▸ Task instructions: Copy the records below character for character.

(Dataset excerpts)
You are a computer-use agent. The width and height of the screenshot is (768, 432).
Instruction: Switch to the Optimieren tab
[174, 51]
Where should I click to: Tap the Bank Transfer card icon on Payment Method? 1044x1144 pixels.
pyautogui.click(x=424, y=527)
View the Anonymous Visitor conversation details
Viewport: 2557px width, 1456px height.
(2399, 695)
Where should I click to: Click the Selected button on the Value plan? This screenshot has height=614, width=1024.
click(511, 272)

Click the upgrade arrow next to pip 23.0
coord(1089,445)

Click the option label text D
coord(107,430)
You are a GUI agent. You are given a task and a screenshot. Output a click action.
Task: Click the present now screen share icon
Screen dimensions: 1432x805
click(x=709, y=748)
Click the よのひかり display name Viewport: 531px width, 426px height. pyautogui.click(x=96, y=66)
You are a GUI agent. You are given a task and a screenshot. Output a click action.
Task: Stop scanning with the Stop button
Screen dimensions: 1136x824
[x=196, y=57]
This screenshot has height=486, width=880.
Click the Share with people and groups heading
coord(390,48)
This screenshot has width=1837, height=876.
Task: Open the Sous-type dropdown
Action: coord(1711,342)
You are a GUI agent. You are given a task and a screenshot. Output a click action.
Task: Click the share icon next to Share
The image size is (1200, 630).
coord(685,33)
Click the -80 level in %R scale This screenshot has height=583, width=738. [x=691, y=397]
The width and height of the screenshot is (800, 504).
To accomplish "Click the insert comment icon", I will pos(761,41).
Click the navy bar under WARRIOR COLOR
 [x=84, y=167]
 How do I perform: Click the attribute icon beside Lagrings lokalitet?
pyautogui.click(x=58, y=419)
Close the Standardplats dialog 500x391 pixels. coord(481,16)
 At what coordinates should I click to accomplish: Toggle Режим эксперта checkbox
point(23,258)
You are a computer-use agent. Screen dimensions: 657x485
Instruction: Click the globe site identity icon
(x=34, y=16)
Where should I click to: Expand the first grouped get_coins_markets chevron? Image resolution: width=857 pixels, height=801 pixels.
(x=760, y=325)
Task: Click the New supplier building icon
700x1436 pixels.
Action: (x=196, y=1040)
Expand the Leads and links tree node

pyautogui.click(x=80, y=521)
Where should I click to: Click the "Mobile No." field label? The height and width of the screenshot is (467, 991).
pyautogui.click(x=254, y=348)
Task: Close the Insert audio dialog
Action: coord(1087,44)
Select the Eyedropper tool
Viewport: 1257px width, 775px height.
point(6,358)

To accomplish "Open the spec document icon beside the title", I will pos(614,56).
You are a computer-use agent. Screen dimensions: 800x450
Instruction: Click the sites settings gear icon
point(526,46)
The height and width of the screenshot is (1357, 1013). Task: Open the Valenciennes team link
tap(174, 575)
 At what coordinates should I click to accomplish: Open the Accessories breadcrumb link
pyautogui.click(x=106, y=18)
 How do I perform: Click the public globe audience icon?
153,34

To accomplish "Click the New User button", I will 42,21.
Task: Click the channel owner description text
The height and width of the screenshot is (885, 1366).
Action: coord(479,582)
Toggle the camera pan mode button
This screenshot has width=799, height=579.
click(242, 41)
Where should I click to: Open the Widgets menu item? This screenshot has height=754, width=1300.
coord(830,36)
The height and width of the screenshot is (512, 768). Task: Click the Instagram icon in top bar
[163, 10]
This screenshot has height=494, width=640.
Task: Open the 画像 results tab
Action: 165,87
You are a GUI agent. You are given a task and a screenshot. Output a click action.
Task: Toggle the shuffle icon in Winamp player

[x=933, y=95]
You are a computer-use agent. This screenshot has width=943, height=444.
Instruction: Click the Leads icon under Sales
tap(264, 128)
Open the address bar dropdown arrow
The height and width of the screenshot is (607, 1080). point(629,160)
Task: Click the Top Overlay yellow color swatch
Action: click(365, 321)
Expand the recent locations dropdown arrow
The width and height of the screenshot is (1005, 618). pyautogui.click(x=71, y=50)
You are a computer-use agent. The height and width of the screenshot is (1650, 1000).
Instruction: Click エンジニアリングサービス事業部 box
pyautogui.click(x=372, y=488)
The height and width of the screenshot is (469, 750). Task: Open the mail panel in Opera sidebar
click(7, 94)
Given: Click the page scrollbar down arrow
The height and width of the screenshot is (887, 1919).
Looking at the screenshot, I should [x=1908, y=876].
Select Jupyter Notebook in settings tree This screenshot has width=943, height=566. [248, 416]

▸ Solution for this task:
You are a computer-use agent. The width and height of the screenshot is (768, 432).
Instruction: Switch to the Optimieren tab
[174, 51]
Where should I click to: Tap the Bank Transfer card icon on Payment Method? 1044x1144 pixels.
pyautogui.click(x=424, y=527)
View the Anonymous Visitor conversation details
Viewport: 2557px width, 1456px height.
(2399, 695)
Where should I click to: Click the Selected button on the Value plan? This screenshot has height=614, width=1024.
click(511, 272)

Click the upgrade arrow next to pip 23.0
coord(1089,445)

Click the option label text D
coord(107,430)
You are a GUI agent. You are given a task and a screenshot. Output a click action.
Task: Click the present now screen share icon
Screen dimensions: 1432x805
click(x=709, y=748)
Click the よのひかり display name Viewport: 531px width, 426px height. pyautogui.click(x=96, y=66)
You are a GUI agent. You are given a task and a screenshot. Output a click action.
Task: Stop scanning with the Stop button
Screen dimensions: 1136x824
[x=196, y=57]
This screenshot has height=486, width=880.
Click the Share with people and groups heading
coord(390,48)
This screenshot has width=1837, height=876.
Task: Open the Sous-type dropdown
Action: coord(1711,342)
You are a GUI agent. You are given a task and a screenshot. Output a click action.
Task: Click the share icon next to Share
The image size is (1200, 630).
coord(685,33)
Click the -80 level in %R scale This screenshot has height=583, width=738. [x=691, y=397]
The width and height of the screenshot is (800, 504).
To accomplish "Click the insert comment icon", I will pos(761,41).
Click the navy bar under WARRIOR COLOR
 [x=84, y=167]
 How do I perform: Click the attribute icon beside Lagrings lokalitet?
pyautogui.click(x=58, y=419)
Close the Standardplats dialog 500x391 pixels. coord(481,16)
 At what coordinates should I click to accomplish: Toggle Режим эксперта checkbox
point(23,258)
You are a computer-use agent. Screen dimensions: 657x485
Instruction: Click the globe site identity icon
(x=34, y=16)
Where should I click to: Expand the first grouped get_coins_markets chevron? Image resolution: width=857 pixels, height=801 pixels.
(x=760, y=325)
Task: Click the New supplier building icon
700x1436 pixels.
Action: (x=196, y=1040)
Expand the Leads and links tree node

pyautogui.click(x=80, y=521)
Where should I click to: Click the "Mobile No." field label? The height and width of the screenshot is (467, 991).
pyautogui.click(x=254, y=348)
Task: Close the Insert audio dialog
Action: coord(1087,44)
Select the Eyedropper tool
Viewport: 1257px width, 775px height.
point(6,358)

To accomplish "Open the spec document icon beside the title", I will pos(614,56).
You are a computer-use agent. Screen dimensions: 800x450
Instruction: Click the sites settings gear icon
point(526,46)
The height and width of the screenshot is (1357, 1013). Task: Open the Valenciennes team link
tap(174, 575)
 At what coordinates should I click to accomplish: Open the Accessories breadcrumb link
pyautogui.click(x=106, y=18)
 How do I perform: Click the public globe audience icon?
153,34

To accomplish "Click the New User button", I will 42,21.
Task: Click the channel owner description text
The height and width of the screenshot is (885, 1366).
Action: coord(479,582)
Toggle the camera pan mode button
This screenshot has width=799, height=579.
click(242, 41)
Where should I click to: Open the Widgets menu item? This screenshot has height=754, width=1300.
coord(830,36)
The height and width of the screenshot is (512, 768). Task: Click the Instagram icon in top bar
[163, 10]
This screenshot has height=494, width=640.
Task: Open the 画像 results tab
Action: 165,87
You are a GUI agent. You are given a task and a screenshot. Output a click action.
Task: Toggle the shuffle icon in Winamp player

[x=933, y=95]
You are a computer-use agent. This screenshot has width=943, height=444.
Instruction: Click the Leads icon under Sales
tap(264, 128)
Open the address bar dropdown arrow
The height and width of the screenshot is (607, 1080). point(629,160)
Task: Click the Top Overlay yellow color swatch
Action: click(365, 321)
Expand the recent locations dropdown arrow
The width and height of the screenshot is (1005, 618). pyautogui.click(x=71, y=50)
You are a computer-use agent. The height and width of the screenshot is (1650, 1000).
Instruction: Click エンジニアリングサービス事業部 box
pyautogui.click(x=372, y=488)
The height and width of the screenshot is (469, 750). Task: Open the mail panel in Opera sidebar
click(7, 94)
Given: Click the page scrollbar down arrow
The height and width of the screenshot is (887, 1919).
Looking at the screenshot, I should [x=1908, y=876].
Select Jupyter Notebook in settings tree This screenshot has width=943, height=566. [248, 416]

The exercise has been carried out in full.